Configure the Feature Selection (Filter Method) component parameters by using PAI commands. You can use the SQL Script component to call PAI commands. For more information, see SQL Script.

PAI -name fe_select_runner -project algo_public 
     -DfeatImportanceTable=pai_temp_2260_22603_2 
     -DselectMethod=iv 
     -DselectedCols=pdays,previous,emp_var_rate,cons_price_idx,cons_conf_idx,euribor3m,nr_employed,age,campaign 
     -DtopN=5 
     -DlabelCol=y 
     -DmaxBins=100 
     -DinputTable=pai_dense_10_9 
     -DoutputTable=pai_temp_2260_22603_1;

Parameter

Required

Default Value

Description

inputTable

Yes

None

The name of the input table.

inputTablePartitions

No

All partitions

The partitions of the input table to be used in training.

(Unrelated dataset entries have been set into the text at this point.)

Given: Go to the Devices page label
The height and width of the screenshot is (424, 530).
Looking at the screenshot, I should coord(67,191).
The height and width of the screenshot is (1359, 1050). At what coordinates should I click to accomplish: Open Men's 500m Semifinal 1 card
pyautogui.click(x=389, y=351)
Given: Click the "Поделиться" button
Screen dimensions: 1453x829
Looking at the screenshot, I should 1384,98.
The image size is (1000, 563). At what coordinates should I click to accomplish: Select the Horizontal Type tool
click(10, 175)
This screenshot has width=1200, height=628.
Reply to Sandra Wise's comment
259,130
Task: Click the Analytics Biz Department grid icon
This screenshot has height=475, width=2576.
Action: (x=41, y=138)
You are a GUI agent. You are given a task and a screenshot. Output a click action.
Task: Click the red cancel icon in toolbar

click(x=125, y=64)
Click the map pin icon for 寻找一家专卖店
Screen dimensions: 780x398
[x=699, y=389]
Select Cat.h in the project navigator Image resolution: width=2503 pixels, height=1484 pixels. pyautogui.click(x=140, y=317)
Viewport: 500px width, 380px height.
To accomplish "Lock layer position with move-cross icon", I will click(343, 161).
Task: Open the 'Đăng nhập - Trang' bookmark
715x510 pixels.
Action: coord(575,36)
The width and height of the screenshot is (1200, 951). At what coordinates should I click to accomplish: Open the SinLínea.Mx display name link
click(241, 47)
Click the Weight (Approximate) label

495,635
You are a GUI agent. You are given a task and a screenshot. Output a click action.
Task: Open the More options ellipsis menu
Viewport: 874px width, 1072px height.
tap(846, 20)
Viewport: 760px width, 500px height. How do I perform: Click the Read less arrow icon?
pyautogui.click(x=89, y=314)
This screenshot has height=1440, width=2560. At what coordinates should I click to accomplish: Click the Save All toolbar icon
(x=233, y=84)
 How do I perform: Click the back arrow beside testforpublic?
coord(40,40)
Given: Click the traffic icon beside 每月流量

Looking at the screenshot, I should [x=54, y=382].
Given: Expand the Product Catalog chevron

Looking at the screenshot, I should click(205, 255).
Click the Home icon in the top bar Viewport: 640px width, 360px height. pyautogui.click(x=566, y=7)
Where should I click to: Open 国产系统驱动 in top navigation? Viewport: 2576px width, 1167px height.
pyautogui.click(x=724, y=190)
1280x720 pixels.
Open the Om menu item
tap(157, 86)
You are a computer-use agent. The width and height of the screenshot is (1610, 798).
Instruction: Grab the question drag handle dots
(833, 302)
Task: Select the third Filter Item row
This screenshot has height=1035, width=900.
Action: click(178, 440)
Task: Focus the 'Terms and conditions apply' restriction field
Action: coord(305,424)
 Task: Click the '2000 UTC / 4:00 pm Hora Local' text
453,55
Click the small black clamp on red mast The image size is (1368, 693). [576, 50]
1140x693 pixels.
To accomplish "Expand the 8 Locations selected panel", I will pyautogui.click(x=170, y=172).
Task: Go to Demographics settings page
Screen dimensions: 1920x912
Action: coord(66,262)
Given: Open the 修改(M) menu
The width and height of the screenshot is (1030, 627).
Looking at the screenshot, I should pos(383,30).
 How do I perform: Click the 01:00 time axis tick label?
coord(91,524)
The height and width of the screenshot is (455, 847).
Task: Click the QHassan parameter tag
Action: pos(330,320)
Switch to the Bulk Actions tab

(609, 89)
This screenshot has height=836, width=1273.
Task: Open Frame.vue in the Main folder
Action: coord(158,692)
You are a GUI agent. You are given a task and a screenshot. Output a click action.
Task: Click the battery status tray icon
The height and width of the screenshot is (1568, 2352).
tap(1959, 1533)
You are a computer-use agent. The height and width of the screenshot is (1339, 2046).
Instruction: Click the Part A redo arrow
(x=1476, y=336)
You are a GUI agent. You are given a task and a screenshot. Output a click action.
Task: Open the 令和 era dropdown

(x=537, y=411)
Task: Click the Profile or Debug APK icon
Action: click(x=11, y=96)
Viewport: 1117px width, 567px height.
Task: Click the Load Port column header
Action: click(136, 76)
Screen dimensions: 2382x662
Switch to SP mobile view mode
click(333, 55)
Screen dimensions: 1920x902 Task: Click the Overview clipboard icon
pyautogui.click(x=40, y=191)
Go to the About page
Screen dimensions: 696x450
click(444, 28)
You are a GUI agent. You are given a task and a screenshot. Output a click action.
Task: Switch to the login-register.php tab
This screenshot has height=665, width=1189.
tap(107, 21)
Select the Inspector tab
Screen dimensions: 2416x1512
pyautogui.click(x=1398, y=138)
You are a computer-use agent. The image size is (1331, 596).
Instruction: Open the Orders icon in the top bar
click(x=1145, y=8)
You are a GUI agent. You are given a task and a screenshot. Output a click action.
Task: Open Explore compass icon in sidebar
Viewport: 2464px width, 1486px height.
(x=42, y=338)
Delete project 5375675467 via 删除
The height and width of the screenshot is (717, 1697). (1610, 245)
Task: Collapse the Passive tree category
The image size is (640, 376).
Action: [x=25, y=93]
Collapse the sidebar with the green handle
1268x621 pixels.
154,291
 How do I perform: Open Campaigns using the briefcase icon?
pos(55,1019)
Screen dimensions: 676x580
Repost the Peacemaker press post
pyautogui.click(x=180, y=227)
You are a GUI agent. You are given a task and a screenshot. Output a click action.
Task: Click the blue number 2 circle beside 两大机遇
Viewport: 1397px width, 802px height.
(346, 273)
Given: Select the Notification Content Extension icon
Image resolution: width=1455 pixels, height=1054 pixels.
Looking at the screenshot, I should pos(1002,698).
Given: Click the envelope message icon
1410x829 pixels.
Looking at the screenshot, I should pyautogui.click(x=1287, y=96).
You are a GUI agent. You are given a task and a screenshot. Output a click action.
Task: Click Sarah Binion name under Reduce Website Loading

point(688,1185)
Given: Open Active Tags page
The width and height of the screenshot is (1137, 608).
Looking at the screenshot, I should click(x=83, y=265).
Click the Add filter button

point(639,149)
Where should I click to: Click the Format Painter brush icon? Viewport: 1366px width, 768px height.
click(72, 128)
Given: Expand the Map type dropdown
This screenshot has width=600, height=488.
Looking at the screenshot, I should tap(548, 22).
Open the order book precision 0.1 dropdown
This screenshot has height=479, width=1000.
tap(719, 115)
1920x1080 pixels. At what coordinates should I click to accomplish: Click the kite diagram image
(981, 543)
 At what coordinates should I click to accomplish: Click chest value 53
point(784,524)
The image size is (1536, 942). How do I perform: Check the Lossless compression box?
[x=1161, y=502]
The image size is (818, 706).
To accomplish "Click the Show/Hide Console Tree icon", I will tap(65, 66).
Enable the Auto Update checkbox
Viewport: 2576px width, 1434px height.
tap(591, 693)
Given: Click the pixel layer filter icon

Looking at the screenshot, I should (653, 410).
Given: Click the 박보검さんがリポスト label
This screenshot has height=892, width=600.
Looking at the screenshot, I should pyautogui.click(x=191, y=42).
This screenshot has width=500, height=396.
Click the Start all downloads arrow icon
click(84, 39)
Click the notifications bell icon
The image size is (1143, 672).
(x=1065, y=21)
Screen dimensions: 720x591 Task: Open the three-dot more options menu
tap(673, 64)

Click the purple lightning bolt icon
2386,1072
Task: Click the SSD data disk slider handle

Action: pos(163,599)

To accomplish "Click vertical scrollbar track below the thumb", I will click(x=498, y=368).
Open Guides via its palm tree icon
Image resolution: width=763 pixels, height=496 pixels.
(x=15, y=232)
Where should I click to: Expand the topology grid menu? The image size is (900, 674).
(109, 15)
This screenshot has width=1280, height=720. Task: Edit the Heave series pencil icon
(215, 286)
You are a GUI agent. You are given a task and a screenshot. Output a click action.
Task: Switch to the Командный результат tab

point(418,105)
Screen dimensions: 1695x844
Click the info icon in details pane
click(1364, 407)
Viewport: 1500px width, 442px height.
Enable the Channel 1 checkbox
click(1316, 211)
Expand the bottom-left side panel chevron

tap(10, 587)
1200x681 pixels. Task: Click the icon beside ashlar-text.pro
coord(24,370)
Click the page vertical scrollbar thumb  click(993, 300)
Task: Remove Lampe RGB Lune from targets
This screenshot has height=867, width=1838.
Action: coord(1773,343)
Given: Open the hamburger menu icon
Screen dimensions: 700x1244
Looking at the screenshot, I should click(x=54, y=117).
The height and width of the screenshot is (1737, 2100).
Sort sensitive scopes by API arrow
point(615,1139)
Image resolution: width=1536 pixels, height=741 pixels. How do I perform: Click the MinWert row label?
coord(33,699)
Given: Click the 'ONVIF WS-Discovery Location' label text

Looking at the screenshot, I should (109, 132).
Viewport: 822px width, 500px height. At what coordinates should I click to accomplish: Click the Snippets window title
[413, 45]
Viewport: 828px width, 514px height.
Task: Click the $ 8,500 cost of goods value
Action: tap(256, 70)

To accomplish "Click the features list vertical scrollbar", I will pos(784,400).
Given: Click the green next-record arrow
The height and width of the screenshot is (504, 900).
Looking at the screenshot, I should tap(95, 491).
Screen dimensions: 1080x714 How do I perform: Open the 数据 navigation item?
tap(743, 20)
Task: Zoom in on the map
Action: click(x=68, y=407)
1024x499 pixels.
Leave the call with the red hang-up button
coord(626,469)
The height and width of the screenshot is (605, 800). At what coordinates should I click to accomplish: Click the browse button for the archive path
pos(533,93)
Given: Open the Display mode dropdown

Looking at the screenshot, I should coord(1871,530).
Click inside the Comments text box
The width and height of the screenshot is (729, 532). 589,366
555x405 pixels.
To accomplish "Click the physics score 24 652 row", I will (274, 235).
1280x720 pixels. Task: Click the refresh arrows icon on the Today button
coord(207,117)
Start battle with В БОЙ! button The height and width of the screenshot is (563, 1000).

Supported formats include:

  • partition_name=value

  • name1=value1/name2=value2: For multi-level partitioning

    Note

    Use a comma (,) to separate multiple partitions, for example, name1=value1,value2.

outputTable

Yes

None

The feature result table that is generated after filtering.

featImportanceTable

Yes

None

The table that stores the importance weight values of all input features.

selectedCols

Yes

None

The feature columns selected for training.

labelCol

Yes

None

The target column selected from the input table.

categoryCols

No

None

The columns of enumeration features. Only columns of the INT or DOUBLE data types are supported.

maxBins

No

100

The maximum number of intervals for continuous feature partitioning.

selectMethod

No

iv

The method used for feature selection. Valid options are iv, GiniGain, InfoGain, and Lasso.

topN

No

10

The top N features to be selected. If the specified number is greater than the number of input features, all features are selected.

isSparse

No

false

Specifies whether the features are sparse features in the key-value pair format. A value of false indicates dense features.